Agence France-Presse

Concrètement, elle a interdit aux 34 plus grandes banques du pays, dont JPMorgan, Wells Fargo et Bank of America, de procéder au troisième trimestre à des programmes de rachat d’actions.

Elle leur ordonne en outre de limiter les versements de dividendes aux actionnaires, a-t-elle précisé dans un communiqué.

Cette décision, une première depuis la Grande récession, est consécutive aux tests de résistance bancaire dont les résultats ont été publiés jeudi.

Aux côtés des tests habituels, la puissante institution financière américaine indique avoir mené « des analyses de sensibilité supplémentaires à la lumière de l’évènement du coronavirus ».

Il s’agissait d’évaluer leur résilience dans le cadre de trois récessions hypothétiques, ou scénarios de baisse, qui pourraient résulter de l’impact de la pandémie.

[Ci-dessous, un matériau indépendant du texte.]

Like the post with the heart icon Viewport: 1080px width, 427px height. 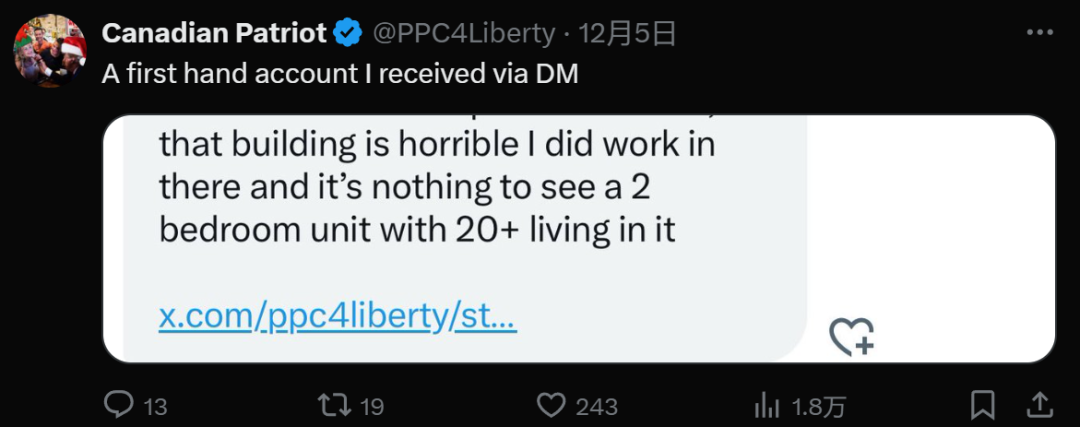pyautogui.click(x=550, y=405)
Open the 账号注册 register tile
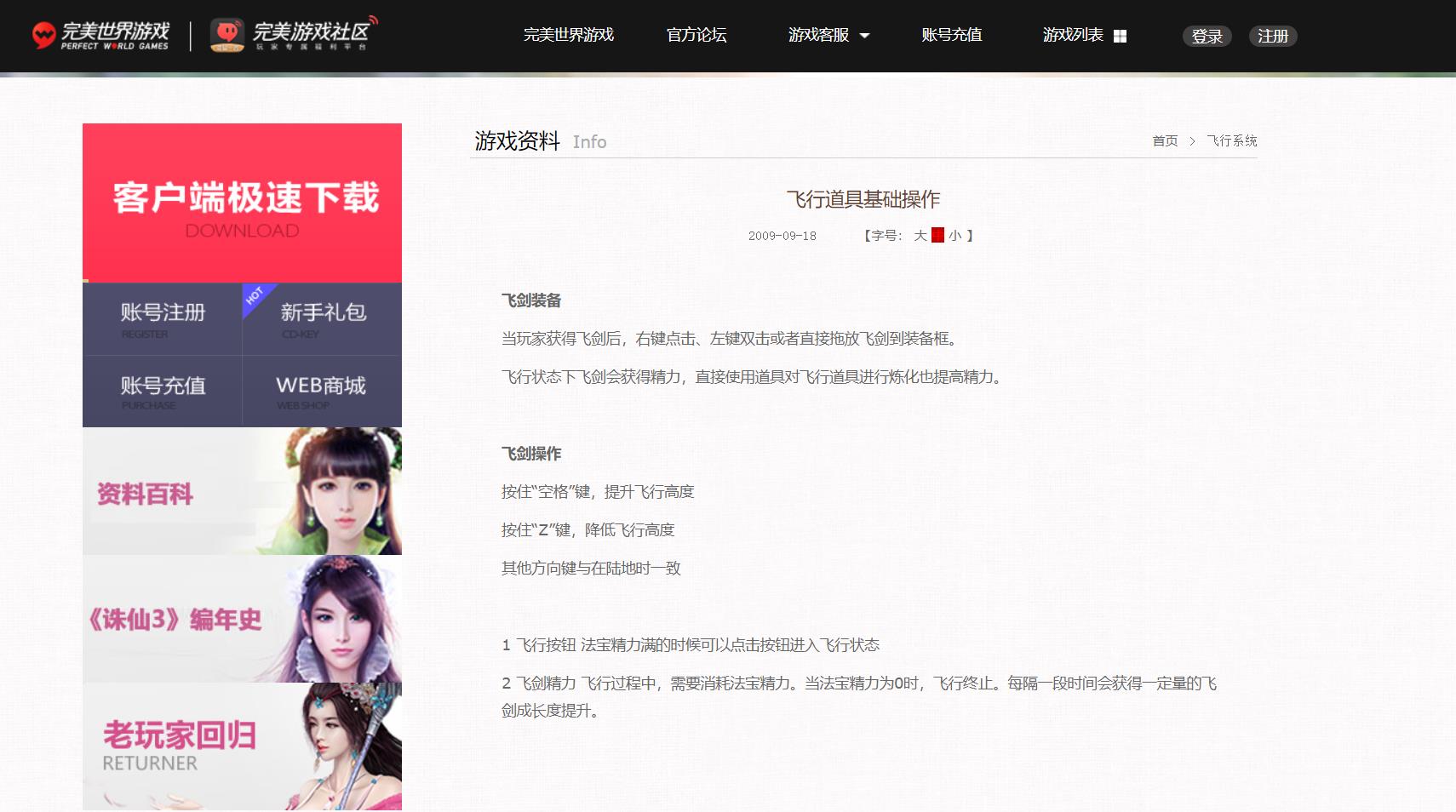Image resolution: width=1456 pixels, height=812 pixels. point(163,319)
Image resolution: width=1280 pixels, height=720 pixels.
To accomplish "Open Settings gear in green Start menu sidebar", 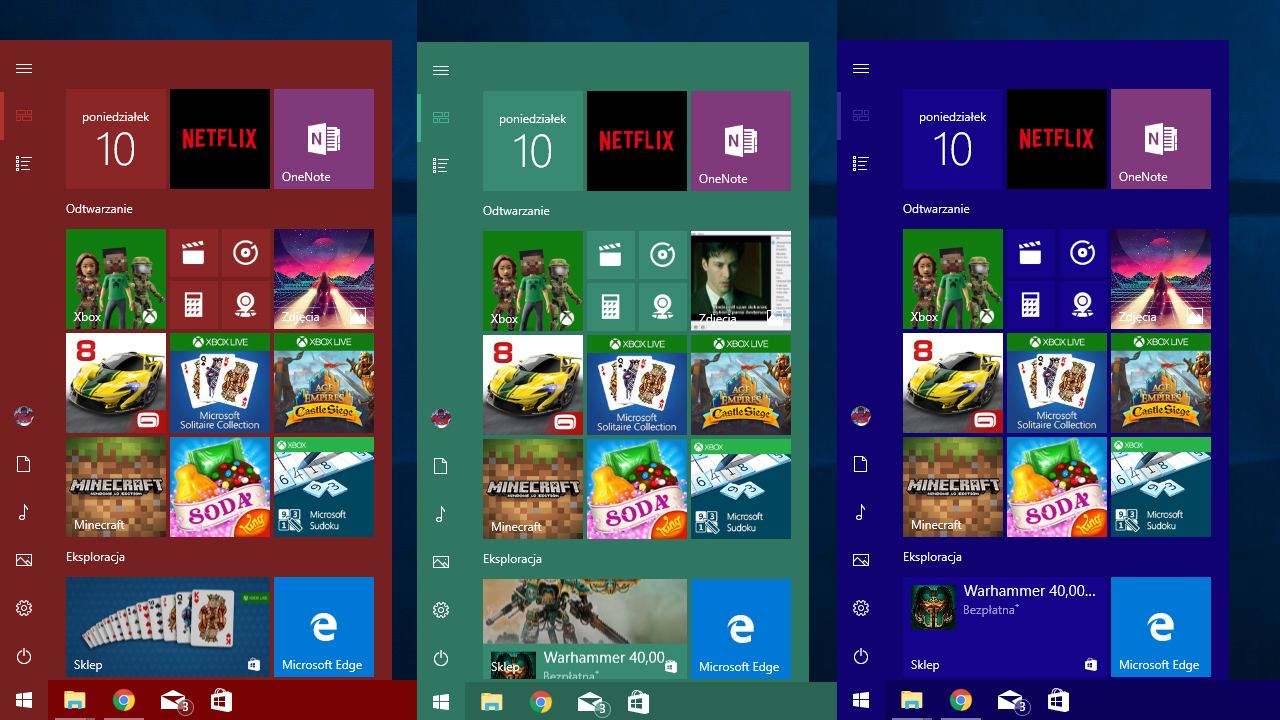I will point(441,610).
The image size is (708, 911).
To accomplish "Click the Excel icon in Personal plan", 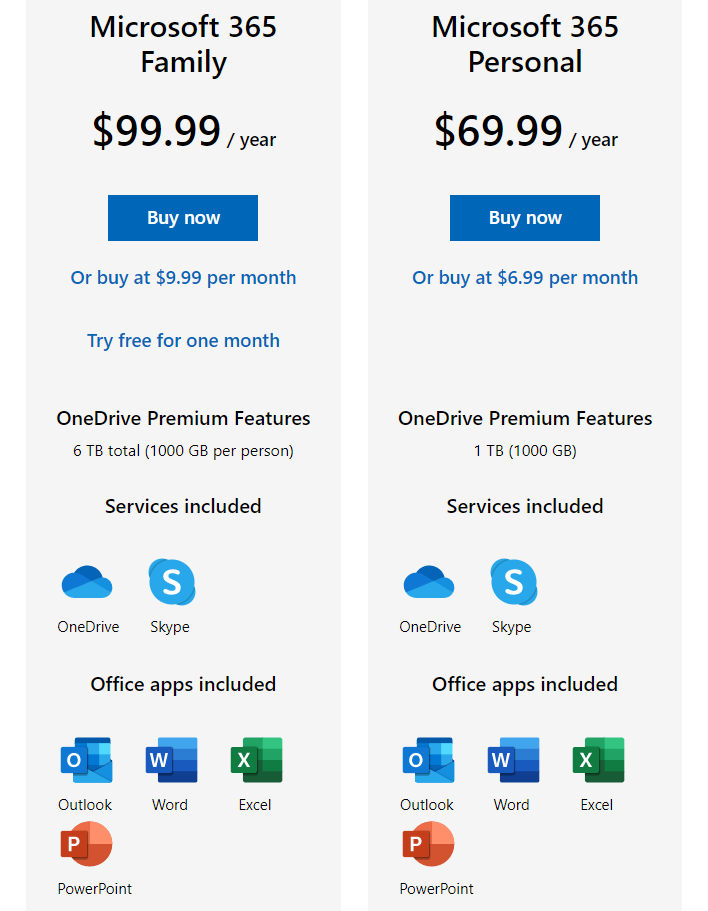I will click(598, 760).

Les scénarios comprenaient une récession et une reprise en forme de V c’est-à-dire soutenue ; une récession et une reprise plus lente, dite en forme de U ; et une récession en W avec une double récession.  

Dans les trois scénarios baissiers, le taux de chômage a culminé entre 15,6 % et 19,5 %, nettement plus que lors des scénarios de tests de résistance effectués avant la pandémie.

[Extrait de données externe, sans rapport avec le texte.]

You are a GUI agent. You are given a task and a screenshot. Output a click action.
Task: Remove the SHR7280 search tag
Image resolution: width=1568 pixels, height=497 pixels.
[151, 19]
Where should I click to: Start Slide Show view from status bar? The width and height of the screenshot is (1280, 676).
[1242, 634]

En outre, « dans l’ensemble, les pertes sur prêts des 34 banques ont varié de 560 milliards de dollars à 700 milliards de dollars dans l’analyse de sensibilité et les ratios de fonds propres globaux sont passés de 12,0 % au quatrième trimestre de 2019 à entre 9,5 % et 7,7 % » dans les scénarios envisagés, détaille la Réserve fédérale.

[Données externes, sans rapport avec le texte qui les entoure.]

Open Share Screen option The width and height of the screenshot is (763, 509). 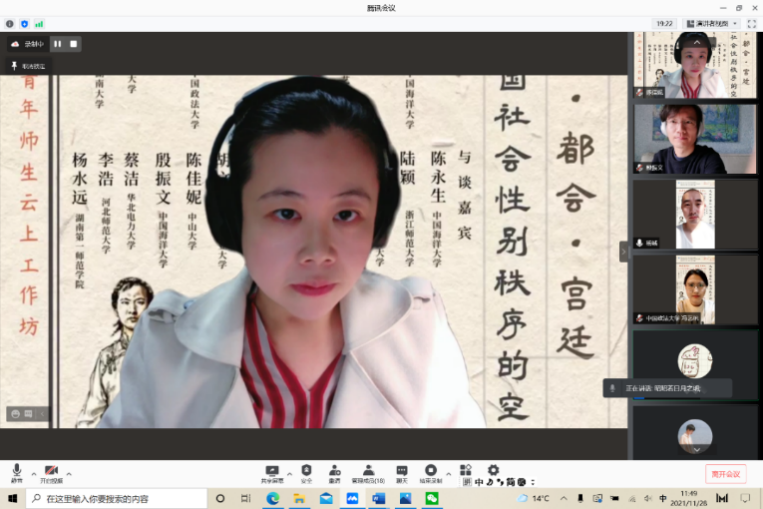[272, 471]
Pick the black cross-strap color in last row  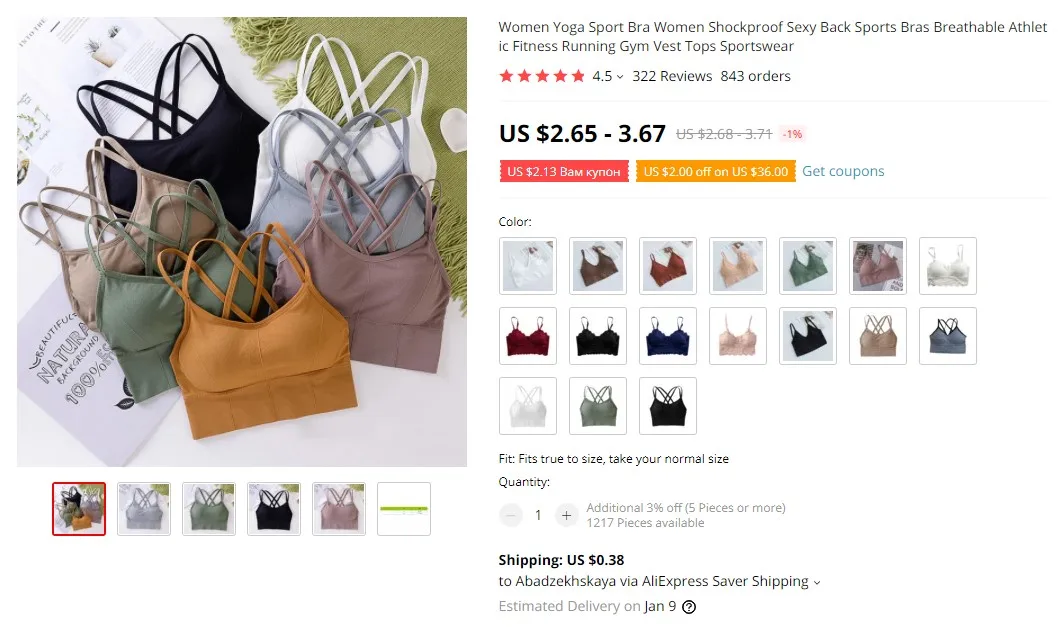(x=668, y=406)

Elle souligne toutefois que ces scénarios « ne sont pas des prédictions ou des prévisions de la trajectoire probable de l’économie ou des marchés financiers ».

La Banque centrale a néanmoins demandé aux banques de réévaluer leurs plans d’investissement à plus long terme.

Toutes les grandes banques devront soumettre à nouveau « leurs plans plus tard cette année pour prendre en compte les tensions actuelles » afin d’aider les entreprises à réévaluer leurs besoins en capital pendant cette période d’incertitude.  

La Fed précise qu’elle procédera à une analyse supplémentaire chaque trimestre pour déterminer si des ajustements sont nécessaires.

Les tests de résistance annuels avaient été mis en place par la loi Dodd-Frank après la crise financière de 2008. Ils ont pour but de déterminer si ces groupes bancaires américains et filiales de banques étrangères, présentent des risques systémiques en cas de crise et s’ils disposent de suffisamment de liquidités.